→ **WHAT YOU WILL DO**: The full set of records must be printed exactly as given.

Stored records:

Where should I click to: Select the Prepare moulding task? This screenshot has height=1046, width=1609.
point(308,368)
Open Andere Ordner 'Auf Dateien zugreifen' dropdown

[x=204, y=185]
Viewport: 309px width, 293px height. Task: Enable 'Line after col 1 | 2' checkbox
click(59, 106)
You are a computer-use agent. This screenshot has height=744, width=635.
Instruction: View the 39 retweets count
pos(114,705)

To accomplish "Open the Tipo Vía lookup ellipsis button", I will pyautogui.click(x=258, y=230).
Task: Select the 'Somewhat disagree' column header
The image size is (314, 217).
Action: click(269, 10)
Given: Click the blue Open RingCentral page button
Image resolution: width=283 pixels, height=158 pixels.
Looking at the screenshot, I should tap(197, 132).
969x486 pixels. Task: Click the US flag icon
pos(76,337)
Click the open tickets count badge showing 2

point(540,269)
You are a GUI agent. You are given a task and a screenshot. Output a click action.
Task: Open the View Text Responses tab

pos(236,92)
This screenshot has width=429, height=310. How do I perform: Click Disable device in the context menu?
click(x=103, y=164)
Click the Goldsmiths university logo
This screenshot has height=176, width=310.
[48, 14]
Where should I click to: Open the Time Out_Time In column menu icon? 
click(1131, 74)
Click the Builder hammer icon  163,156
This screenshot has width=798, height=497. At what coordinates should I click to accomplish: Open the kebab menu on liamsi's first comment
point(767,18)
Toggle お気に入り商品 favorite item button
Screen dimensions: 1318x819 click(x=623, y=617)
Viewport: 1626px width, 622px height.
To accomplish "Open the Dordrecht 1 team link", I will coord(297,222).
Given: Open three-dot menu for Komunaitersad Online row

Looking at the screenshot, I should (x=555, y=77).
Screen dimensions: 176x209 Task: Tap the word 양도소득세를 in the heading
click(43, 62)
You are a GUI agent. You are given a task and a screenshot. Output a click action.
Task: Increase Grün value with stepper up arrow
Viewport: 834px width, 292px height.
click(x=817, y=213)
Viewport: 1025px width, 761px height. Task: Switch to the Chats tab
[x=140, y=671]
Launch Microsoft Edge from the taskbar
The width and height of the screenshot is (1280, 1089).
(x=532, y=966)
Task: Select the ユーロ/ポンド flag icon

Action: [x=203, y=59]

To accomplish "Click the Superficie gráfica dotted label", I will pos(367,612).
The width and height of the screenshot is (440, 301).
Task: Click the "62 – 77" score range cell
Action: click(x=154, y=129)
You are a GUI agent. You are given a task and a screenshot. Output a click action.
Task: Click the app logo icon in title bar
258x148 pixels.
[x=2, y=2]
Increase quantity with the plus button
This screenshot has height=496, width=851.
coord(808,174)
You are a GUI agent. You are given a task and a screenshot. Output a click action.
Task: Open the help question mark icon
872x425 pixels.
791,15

→ **WRITTEN REPLY**:
Where should I click to: Select the Prepare moulding task? This screenshot has height=1046, width=1609.
point(308,368)
Open Andere Ordner 'Auf Dateien zugreifen' dropdown

[x=204, y=185]
Viewport: 309px width, 293px height. Task: Enable 'Line after col 1 | 2' checkbox
click(59, 106)
You are a computer-use agent. This screenshot has height=744, width=635.
Instruction: View the 39 retweets count
pos(114,705)

To accomplish "Open the Tipo Vía lookup ellipsis button", I will pyautogui.click(x=258, y=230).
Task: Select the 'Somewhat disagree' column header
The image size is (314, 217).
Action: click(269, 10)
Given: Click the blue Open RingCentral page button
Image resolution: width=283 pixels, height=158 pixels.
Looking at the screenshot, I should tap(197, 132).
969x486 pixels. Task: Click the US flag icon
pos(76,337)
Click the open tickets count badge showing 2

point(540,269)
You are a GUI agent. You are given a task and a screenshot. Output a click action.
Task: Open the View Text Responses tab

pos(236,92)
This screenshot has width=429, height=310. How do I perform: Click Disable device in the context menu?
click(x=103, y=164)
Click the Goldsmiths university logo
This screenshot has height=176, width=310.
[48, 14]
Where should I click to: Open the Time Out_Time In column menu icon? 
click(1131, 74)
Click the Builder hammer icon  163,156
This screenshot has width=798, height=497. At what coordinates should I click to accomplish: Open the kebab menu on liamsi's first comment
point(767,18)
Toggle お気に入り商品 favorite item button
Screen dimensions: 1318x819 click(x=623, y=617)
Viewport: 1626px width, 622px height.
To accomplish "Open the Dordrecht 1 team link", I will coord(297,222).
Given: Open three-dot menu for Komunaitersad Online row

Looking at the screenshot, I should (x=555, y=77).
Screen dimensions: 176x209 Task: Tap the word 양도소득세를 in the heading
click(43, 62)
You are a GUI agent. You are given a task and a screenshot. Output a click action.
Task: Increase Grün value with stepper up arrow
Viewport: 834px width, 292px height.
click(x=817, y=213)
Viewport: 1025px width, 761px height. Task: Switch to the Chats tab
[x=140, y=671]
Launch Microsoft Edge from the taskbar
The width and height of the screenshot is (1280, 1089).
(x=532, y=966)
Task: Select the ユーロ/ポンド flag icon

Action: [x=203, y=59]

To accomplish "Click the Superficie gráfica dotted label", I will pos(367,612).
The width and height of the screenshot is (440, 301).
Task: Click the "62 – 77" score range cell
Action: click(x=154, y=129)
You are a GUI agent. You are given a task and a screenshot. Output a click action.
Task: Click the app logo icon in title bar
258x148 pixels.
[x=2, y=2]
Increase quantity with the plus button
This screenshot has height=496, width=851.
coord(808,174)
You are a GUI agent. You are given a task and a screenshot. Output a click action.
Task: Open the help question mark icon
872x425 pixels.
791,15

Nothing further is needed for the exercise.